### DATA SUPPLIED ###

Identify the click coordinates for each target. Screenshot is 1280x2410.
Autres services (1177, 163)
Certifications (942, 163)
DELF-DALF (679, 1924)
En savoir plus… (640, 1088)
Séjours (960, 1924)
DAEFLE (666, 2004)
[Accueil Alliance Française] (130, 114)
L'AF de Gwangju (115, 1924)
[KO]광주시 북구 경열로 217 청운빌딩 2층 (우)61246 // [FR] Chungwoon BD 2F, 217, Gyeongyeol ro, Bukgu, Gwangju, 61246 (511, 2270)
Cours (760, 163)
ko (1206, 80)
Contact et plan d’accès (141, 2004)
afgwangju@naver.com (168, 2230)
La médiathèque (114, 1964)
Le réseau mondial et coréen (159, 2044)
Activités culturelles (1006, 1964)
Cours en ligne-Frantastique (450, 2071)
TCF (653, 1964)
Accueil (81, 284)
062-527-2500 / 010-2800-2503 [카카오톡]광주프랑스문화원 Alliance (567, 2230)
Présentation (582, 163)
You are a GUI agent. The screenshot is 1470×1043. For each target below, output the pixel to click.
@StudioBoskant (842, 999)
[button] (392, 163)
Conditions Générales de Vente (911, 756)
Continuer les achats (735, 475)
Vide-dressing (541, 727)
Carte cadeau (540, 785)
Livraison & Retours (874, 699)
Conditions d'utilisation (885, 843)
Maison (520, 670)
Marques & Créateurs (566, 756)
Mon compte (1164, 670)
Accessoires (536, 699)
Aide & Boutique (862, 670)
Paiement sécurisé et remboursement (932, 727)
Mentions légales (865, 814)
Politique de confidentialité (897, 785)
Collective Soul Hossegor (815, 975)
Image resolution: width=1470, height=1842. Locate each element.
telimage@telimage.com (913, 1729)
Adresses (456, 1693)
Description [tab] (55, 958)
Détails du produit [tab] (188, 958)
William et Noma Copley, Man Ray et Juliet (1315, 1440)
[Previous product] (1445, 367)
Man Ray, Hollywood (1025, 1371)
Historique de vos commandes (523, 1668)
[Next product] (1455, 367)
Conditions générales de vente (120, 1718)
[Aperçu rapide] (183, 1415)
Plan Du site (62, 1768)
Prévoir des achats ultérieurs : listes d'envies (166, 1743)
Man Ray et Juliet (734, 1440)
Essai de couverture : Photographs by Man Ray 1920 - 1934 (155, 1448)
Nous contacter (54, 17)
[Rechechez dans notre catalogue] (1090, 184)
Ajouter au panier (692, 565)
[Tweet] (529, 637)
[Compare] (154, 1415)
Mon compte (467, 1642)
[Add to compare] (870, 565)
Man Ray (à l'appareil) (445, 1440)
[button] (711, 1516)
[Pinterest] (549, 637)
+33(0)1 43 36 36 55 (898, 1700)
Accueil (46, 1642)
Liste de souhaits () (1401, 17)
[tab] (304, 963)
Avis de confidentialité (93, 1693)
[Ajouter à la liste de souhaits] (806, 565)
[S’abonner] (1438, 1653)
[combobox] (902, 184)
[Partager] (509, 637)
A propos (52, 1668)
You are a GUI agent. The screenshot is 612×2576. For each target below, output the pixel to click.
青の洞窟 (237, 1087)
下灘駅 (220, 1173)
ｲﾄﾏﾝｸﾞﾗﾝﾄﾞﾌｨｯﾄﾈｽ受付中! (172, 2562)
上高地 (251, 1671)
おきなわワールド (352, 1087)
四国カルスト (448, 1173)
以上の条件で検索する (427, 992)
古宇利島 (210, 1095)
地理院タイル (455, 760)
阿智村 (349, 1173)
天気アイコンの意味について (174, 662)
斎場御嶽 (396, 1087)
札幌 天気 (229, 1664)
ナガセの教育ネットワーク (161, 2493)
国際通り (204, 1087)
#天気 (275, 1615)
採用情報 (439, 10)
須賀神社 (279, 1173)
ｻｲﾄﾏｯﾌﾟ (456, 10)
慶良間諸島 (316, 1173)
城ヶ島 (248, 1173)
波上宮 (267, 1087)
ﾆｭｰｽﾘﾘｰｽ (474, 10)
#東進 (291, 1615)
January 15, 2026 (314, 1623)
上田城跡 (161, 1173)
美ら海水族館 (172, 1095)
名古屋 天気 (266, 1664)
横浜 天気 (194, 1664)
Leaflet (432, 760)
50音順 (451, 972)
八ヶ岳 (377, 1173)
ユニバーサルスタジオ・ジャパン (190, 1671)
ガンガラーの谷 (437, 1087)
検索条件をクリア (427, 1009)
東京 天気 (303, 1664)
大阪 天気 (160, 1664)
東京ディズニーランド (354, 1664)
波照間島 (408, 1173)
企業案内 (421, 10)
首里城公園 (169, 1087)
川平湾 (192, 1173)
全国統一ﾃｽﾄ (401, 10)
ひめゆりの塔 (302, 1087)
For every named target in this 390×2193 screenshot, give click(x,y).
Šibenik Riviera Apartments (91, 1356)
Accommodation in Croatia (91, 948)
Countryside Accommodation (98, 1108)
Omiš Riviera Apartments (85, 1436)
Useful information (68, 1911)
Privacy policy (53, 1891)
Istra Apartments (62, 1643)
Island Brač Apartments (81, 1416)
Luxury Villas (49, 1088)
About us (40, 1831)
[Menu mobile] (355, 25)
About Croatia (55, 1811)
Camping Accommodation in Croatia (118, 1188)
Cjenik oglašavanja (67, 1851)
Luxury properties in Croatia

###

:: WHAT THIS TASK INVOLVES ::
Scan the records for the string "Ajouter" and report each line where it occurs.

:: TASK ANSWER ::
Ajouter au panier (692, 565)
[Ajouter à la liste de souhaits] (806, 565)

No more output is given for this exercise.